Florence District 4 Superintendent Bertha McCants did not return a call last week from The Nerve.
Land introduced his bill on April 7; on April 12, it was approved unanimously on second reading by the only four senators who voted on it: Land, Republican Hugh Leatherman of Florence County, Democrat Yancey McGill of Williamsburg County and Democrat Kent Williams of Marion County. All four senators’ districts include parts of Florence County.
The bill was referred to the Florence County delegation in the House, which gave it a favorable report on May 12. It was scheduled Tuesday for second reading on the chamber’s local uncontested bill calendar, though debate was adjourned until today.
Last week, Sen. Clementa Pinckney, D-Jasper, introduced two similar bills – S. 877, which covers Hampton District 2; and S. 884, which covers Jasper County.
Contacted by The Nerve, Pinckney said his bill for Hampton District 2 would not result in any tax hike. Rather, he said the proposed bond sale would “essentially allow the school district … to get a revenue anticipation loan to basically receive a loan from a local bank to fund their operations.”
“This allows them to better manage their cash flow and help them remain solvent,” he said. “It’s a short-term anticipation loan to a local board – sort of a bridge loan.”
When asked about the costs of the proposed bonds, Pinckney replied, “The cost is very minimal; we’re not talking about 30 years into the future.”
Although the bill was introduced after the May 1 crossover date, which would require a two-thirds vote of the House to accept it for consideration, Pinckney said it likely wouldn’t be a problem because he expects only the Hampton County delegation would vote on it.
J.J. Orr, Hampton District 2’s chief financial officer, told The Nerve last week that the bill would give his district flexibility to issue bonds for general operations in addition to bonds for capital projects. Any bonds sold to support general operations, along with bonds for capital projects, would be subject to a state constitutional cap of 8 percent of the district’s assessed property valuation, he said.
Orr said if the bill passes, he would likely recommend selling about $900,000 in bonds for general operations next fiscal year, to be repaid in full with another type of loan known as a tax anticipation note (TAN), which he said is capped at a percentage of total anticipated property tax revenues for the upcoming year.
Orr said the proposed bonds under Pinckney’s bill are needed to improve the district’s cash flow mainly because of a loss of state funding in recent years, which resulted in a greater-than-expected drawdown of district reserves.
Reserves currently stand at about $700,000, Orr said, noting that equates to about one month’s total payroll.
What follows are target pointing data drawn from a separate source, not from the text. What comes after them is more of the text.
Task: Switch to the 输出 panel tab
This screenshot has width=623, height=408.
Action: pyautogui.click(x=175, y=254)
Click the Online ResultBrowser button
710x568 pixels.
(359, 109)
The district has lost about $2 million over the past several years in state funding; the total budget this fiscal year is about $16 million, he said.
“If you’re a small, rural district, you can’t wait four to six weeks for reimbursement from the state,” Orr said.
Orr said the bond proposal under Pinckney’s bill “will not be a tax increase,” adding that any proposed millage increases must be approved by Hampton County Council.
Pinckney said he introduced his other bill last week dealing with Jasper County as a “pre-emptive” measure.
“I haven’t had the chance to speak to their superintendent or school board chairman,” he said. “(But) I don’t want to run out of time in case there is a need.”
The regular legislative session is tentatively scheduled to end June 2, though lawmakers are expected to return later that month to deal with any gubernatorial vetoes and the redrawing of legislative district lines.
The fourth local bill (H. 4149), introduced April 28 by Rep. Kenneth Hodges, D-Colleton, would allow up to $2.5 million in bonds to be sold to support general operations in the Colleton County School District “so as to mitigate a deficit” for this fiscal year and the next two fiscal years.
Hodges and Leila Williams, the district’s superintendent, did not respond to written or phone messages last week from The Nerve.